Outre les attributs personnels et du ménage, ceux du voisinage du lieu de résidence auraient aussi une incidence sur les perspectives de mobilité des individus, ce dont font d’ailleurs mention Litman (2017) ainsi que Di Ciommo et Shiftan (2017). Dans une étude portant sur l’utilisation de la voiture dans la région parisienne, Cornut et Madre (2017) mettent en lumière l’apport positif du voisinage dans la mitigation des différences d’accès à l’automobile, les milieux de vie denses et mixtes étant moins contraignants en matière de mobilité pour les individus non motorisés, un constat également partagé par Schwanen et al. (2008). Dans cet ordre d’idées, Lucas et al. (2018) ont d’ailleurs trouvé que les personnes défavorisées demeurant en milieu périphérique présentaient des taux de mobilité inférieurs à ceux d’individus de statut social similaire demeurant dans des quartiers plus centraux. Pour Currie et al. (2009), les caractéristiques propres au voisinage d’un ménage ont une incidence aussi grande sur la vulnérabilité en transport que la fourniture de services de mobilité.
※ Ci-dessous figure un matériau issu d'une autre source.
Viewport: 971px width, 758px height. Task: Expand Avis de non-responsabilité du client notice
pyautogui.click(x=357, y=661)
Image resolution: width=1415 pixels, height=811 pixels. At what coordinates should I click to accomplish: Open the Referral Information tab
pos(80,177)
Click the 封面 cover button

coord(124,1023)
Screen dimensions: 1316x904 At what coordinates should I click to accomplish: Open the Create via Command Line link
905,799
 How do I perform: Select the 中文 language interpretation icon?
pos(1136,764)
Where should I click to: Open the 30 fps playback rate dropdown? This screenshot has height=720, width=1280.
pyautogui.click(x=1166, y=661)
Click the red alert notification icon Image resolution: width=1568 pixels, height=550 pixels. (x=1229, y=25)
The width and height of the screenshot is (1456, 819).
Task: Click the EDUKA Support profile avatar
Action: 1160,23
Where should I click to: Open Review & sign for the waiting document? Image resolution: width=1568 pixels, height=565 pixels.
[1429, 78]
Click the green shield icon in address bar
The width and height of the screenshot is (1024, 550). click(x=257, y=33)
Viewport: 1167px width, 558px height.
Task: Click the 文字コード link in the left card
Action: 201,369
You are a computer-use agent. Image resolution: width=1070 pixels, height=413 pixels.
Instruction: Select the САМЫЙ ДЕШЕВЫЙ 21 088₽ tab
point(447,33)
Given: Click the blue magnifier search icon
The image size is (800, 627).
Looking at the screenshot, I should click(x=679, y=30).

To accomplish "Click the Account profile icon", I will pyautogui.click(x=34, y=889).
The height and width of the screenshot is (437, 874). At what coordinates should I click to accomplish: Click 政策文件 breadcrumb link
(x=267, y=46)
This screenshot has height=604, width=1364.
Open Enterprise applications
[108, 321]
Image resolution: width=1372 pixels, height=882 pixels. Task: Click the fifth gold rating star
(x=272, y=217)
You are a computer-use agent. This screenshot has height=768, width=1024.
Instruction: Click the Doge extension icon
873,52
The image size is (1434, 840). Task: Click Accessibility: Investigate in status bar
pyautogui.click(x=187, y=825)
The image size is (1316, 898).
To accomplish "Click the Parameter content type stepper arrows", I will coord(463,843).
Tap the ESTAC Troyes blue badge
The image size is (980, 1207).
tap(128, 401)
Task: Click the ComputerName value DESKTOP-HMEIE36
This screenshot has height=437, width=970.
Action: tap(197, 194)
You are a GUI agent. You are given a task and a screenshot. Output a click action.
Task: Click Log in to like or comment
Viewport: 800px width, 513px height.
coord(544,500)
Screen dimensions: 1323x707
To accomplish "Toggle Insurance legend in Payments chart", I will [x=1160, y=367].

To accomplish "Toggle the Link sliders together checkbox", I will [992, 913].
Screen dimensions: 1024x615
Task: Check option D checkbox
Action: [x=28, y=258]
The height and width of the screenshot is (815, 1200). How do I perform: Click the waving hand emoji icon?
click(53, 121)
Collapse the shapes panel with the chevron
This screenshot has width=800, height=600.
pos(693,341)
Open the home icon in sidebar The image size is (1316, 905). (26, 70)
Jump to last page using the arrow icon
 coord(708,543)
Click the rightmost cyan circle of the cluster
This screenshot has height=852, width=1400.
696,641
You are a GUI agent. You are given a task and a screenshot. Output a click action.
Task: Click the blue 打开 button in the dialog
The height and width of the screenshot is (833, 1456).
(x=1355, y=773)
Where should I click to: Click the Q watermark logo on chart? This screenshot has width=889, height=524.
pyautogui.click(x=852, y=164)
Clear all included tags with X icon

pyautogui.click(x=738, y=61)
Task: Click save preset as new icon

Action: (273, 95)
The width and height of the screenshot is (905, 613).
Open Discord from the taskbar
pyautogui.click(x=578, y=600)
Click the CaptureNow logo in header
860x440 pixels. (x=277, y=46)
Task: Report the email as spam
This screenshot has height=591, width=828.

Ewing et Cervero (2010) ont trouvé, en vertu de leurs analyses, que les attributs du voisinage local (tels que la densité d’activités) ont une incidence sur le comportement de mobilité des individus, ce qui vaut aussi pour d’autres études (Badoe et Miller, 2000; Ewing et Cervero, 2010; Meurs et Haaijer, 2001). Alors que certaines études portent sur l’impact général de l’accessibilité locale sur la mobilité des individus, d’autres s’intéressent plus précisément à la situation des populations défavorisées. À cet égard, un consensus semble émerger quant à l’importance particulière des opportunités locales accessibles à pied ou à vélo (Currie et al., 2009; Van Wee et Geurs, 2011). À une échelle si réduite, c’est cependant plus un enjeu de planification urbaine que de transports, un agencement adéquat des fonctions et de la densité pouvant se traduire par des gains d’accessibilité notables (Geurs et al., 2010).

L’accès à des opportunités d’emplois à l’échelle locale revêt une importance considérable, souvent ignorée ou amoindrie, pour la participation à l’emploi des personnes défavorisées (Blumenberg & Manville, 2004). À cet effet, les recherches de Blumenberg et Ong (1998) ont permis de démontrer que le recours à l’assistance sociale diminue lorsque l’accès géographique à l’emploi augmente et cela vaut particulièrement pour les emplois accessibles à distance de marche (Blumenberg et Ong,

1998). Dans une perspective régionale cette fois, Bocarejo et Oviedo (2012) ont mis en évidence une dynamique particulière relative aux perspectives d’employabilité des populations vulnérables. Celles-ci, en raison de leurs revenus limités, demeurent souvent dans des zones périphériques mal desservies par le transport collectif, dont elles dépendent pourtant pour accéder aux emplois, ces derniers étant pratiquement absents à l’échelle locale. Ce décalage nuit aux perspectives d’emploi et au maintien de ces derniers chez les populations vulnérables, renforçant ainsi leur précarité.